Folic acid was initially distinguished from vitamin B12 as a dietary anti-anemia factor by Wills in the 1930s. The subsequent chemical isolation of folic acid and the identification of its role as a cofactor in one-carbon metabolism led to the elucidation of deficiency diseases at the molecular level. The term 'folate' encompasses the entire group of folate vitamin forms, comprising the naturally occurring folylpolyglutamates found in food and folic acid (pteroylglutamic acid), the synthetic form of the vitamin added as a dietary supplement to foodstuffs. 'Folate' is thus the general term used for any form of the vitamin irrespective of the state of reduction, type of substitution, or degree of polyglutamylation.

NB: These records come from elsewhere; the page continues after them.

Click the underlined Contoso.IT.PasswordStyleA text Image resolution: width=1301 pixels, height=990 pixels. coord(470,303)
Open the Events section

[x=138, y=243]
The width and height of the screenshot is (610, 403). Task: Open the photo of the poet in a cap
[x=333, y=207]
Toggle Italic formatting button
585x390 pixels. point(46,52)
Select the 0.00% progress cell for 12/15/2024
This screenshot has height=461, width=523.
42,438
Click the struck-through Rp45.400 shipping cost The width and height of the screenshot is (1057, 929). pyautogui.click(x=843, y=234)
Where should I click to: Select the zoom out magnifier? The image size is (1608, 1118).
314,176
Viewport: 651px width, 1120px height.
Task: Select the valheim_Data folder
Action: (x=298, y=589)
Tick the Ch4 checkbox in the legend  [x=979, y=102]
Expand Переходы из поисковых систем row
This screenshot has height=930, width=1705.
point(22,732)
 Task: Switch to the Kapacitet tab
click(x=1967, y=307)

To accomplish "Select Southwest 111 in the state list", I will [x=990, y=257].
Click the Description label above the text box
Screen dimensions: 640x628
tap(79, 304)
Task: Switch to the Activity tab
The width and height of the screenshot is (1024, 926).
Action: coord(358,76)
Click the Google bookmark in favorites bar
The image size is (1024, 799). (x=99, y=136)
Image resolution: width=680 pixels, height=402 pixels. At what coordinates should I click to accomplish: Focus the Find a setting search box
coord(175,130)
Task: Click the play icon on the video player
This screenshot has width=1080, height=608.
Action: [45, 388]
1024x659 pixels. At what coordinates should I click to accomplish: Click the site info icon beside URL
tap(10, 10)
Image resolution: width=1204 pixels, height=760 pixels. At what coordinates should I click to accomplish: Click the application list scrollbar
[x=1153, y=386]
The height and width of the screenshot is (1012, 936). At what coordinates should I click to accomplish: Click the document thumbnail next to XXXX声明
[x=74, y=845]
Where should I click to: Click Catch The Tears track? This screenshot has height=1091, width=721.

Folate functions metabolically as an enzyme cofactor in the synthesis of nucleic acids and amino-acids. Deficiency of the vitamin leads to impaired cell replication and other metabolic alterations, particularly related to methionine synthesis. The similar clinical manifestations of cobalamin deficiency and folate deficiency underline the metabolic interrelationship between the two vitamins. Folate deficiency, manifested clinically as megalo-blastic anemia, is the most common vitamin deficiency in developed countries. Much attention has focused recently on a number of diseases for which the risks are inversely related to folate status even within the range of blood indicators previously considered 'normal.' Food-fortification programs introduced to prevent neural-tube defects (NTD) have proved effective in increasing folate intakes in populations and may be shown potentially to reduce the risk of cardiovascular disease.